Listed entries:
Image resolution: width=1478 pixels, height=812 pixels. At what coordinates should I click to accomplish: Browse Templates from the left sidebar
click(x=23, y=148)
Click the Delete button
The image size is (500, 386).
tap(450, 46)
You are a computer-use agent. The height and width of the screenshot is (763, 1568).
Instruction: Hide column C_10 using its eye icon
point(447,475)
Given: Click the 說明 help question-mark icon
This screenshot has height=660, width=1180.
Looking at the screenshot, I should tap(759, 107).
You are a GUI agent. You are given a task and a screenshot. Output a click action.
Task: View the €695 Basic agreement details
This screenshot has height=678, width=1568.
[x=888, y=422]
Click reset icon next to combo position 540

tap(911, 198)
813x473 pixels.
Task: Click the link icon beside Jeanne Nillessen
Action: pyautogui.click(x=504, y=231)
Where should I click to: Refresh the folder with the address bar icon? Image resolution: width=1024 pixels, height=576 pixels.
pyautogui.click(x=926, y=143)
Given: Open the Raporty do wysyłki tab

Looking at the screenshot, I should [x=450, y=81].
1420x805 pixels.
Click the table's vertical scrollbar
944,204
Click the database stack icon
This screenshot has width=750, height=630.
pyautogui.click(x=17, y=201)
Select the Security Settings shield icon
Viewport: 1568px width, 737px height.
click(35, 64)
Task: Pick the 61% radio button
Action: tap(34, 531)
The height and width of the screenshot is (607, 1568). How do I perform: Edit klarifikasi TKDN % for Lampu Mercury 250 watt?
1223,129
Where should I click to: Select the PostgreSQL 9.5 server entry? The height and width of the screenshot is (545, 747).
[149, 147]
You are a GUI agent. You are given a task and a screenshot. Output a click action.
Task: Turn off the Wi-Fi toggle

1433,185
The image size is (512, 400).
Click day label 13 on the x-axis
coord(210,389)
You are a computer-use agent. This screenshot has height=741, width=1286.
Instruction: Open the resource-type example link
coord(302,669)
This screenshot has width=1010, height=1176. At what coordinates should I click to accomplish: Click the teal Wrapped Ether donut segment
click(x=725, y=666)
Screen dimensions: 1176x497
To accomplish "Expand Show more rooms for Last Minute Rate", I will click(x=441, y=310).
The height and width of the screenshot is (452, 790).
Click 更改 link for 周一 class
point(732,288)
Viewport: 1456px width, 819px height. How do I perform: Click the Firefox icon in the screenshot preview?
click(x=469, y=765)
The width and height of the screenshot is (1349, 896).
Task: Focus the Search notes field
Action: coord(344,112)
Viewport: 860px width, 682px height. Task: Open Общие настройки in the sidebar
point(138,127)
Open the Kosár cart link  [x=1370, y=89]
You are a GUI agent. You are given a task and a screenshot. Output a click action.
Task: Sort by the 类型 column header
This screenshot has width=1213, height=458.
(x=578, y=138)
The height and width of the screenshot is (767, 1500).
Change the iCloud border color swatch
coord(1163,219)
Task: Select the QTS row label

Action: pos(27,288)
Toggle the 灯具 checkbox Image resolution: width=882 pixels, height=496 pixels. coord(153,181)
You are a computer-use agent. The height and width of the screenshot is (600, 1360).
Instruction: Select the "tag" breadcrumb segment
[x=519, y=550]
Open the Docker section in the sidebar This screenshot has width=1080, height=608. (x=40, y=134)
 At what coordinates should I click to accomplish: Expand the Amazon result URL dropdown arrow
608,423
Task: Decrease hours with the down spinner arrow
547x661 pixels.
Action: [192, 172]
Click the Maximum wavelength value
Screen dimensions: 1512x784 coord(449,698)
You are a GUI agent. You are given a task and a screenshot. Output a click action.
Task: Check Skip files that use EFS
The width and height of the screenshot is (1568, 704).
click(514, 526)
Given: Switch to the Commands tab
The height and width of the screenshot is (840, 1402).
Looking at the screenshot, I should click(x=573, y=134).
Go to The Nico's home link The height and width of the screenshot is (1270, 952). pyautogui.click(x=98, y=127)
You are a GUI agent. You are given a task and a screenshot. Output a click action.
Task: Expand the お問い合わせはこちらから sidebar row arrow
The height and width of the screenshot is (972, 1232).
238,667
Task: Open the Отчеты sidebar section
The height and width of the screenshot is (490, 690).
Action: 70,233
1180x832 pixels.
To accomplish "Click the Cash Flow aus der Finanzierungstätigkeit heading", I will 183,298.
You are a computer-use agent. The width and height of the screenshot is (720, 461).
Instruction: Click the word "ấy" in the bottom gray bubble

Aim:
Reproduce every line of the data above verbatim, from first to last.

Right answer:
Image resolution: width=1478 pixels, height=812 pixels. At what coordinates should I click to accomplish: Browse Templates from the left sidebar
click(x=23, y=148)
Click the Delete button
The image size is (500, 386).
tap(450, 46)
You are a computer-use agent. The height and width of the screenshot is (763, 1568).
Instruction: Hide column C_10 using its eye icon
point(447,475)
Given: Click the 說明 help question-mark icon
This screenshot has height=660, width=1180.
Looking at the screenshot, I should tap(759, 107).
You are a GUI agent. You are given a task and a screenshot. Output a click action.
Task: View the €695 Basic agreement details
This screenshot has height=678, width=1568.
[x=888, y=422]
Click reset icon next to combo position 540

tap(911, 198)
813x473 pixels.
Task: Click the link icon beside Jeanne Nillessen
Action: pyautogui.click(x=504, y=231)
Where should I click to: Refresh the folder with the address bar icon? Image resolution: width=1024 pixels, height=576 pixels.
pyautogui.click(x=926, y=143)
Given: Open the Raporty do wysyłki tab

Looking at the screenshot, I should [x=450, y=81].
1420x805 pixels.
Click the table's vertical scrollbar
944,204
Click the database stack icon
This screenshot has width=750, height=630.
pyautogui.click(x=17, y=201)
Select the Security Settings shield icon
Viewport: 1568px width, 737px height.
click(35, 64)
Task: Pick the 61% radio button
Action: tap(34, 531)
The height and width of the screenshot is (607, 1568). How do I perform: Edit klarifikasi TKDN % for Lampu Mercury 250 watt?
1223,129
Where should I click to: Select the PostgreSQL 9.5 server entry? The height and width of the screenshot is (545, 747).
[149, 147]
You are a GUI agent. You are given a task and a screenshot. Output a click action.
Task: Turn off the Wi-Fi toggle

1433,185
The image size is (512, 400).
Click day label 13 on the x-axis
coord(210,389)
You are a computer-use agent. This screenshot has height=741, width=1286.
Instruction: Open the resource-type example link
coord(302,669)
This screenshot has width=1010, height=1176. At what coordinates should I click to accomplish: Click the teal Wrapped Ether donut segment
click(x=725, y=666)
Screen dimensions: 1176x497
To accomplish "Expand Show more rooms for Last Minute Rate", I will click(x=441, y=310).
The height and width of the screenshot is (452, 790).
Click 更改 link for 周一 class
point(732,288)
Viewport: 1456px width, 819px height. How do I perform: Click the Firefox icon in the screenshot preview?
click(x=469, y=765)
The width and height of the screenshot is (1349, 896).
Task: Focus the Search notes field
Action: coord(344,112)
Viewport: 860px width, 682px height. Task: Open Общие настройки in the sidebar
point(138,127)
Open the Kosár cart link  [x=1370, y=89]
You are a GUI agent. You are given a task and a screenshot. Output a click action.
Task: Sort by the 类型 column header
This screenshot has width=1213, height=458.
(x=578, y=138)
The height and width of the screenshot is (767, 1500).
Change the iCloud border color swatch
coord(1163,219)
Task: Select the QTS row label

Action: pos(27,288)
Toggle the 灯具 checkbox Image resolution: width=882 pixels, height=496 pixels. coord(153,181)
You are a computer-use agent. The height and width of the screenshot is (600, 1360).
Instruction: Select the "tag" breadcrumb segment
[x=519, y=550]
Open the Docker section in the sidebar This screenshot has width=1080, height=608. (x=40, y=134)
 At what coordinates should I click to accomplish: Expand the Amazon result URL dropdown arrow
608,423
Task: Decrease hours with the down spinner arrow
547x661 pixels.
Action: [192, 172]
Click the Maximum wavelength value
Screen dimensions: 1512x784 coord(449,698)
You are a GUI agent. You are given a task and a screenshot. Output a click action.
Task: Check Skip files that use EFS
The width and height of the screenshot is (1568, 704).
click(514, 526)
Given: Switch to the Commands tab
The height and width of the screenshot is (840, 1402).
Looking at the screenshot, I should click(x=573, y=134).
Go to The Nico's home link The height and width of the screenshot is (1270, 952). pyautogui.click(x=98, y=127)
You are a GUI agent. You are given a task and a screenshot. Output a click action.
Task: Expand the お問い合わせはこちらから sidebar row arrow
The height and width of the screenshot is (972, 1232).
238,667
Task: Open the Отчеты sidebar section
The height and width of the screenshot is (490, 690).
Action: 70,233
1180x832 pixels.
To accomplish "Click the Cash Flow aus der Finanzierungstätigkeit heading", I will 183,298.
You are a computer-use agent. The width and height of the screenshot is (720, 461).
Instruction: Click the word "ấy" in the bottom gray bubble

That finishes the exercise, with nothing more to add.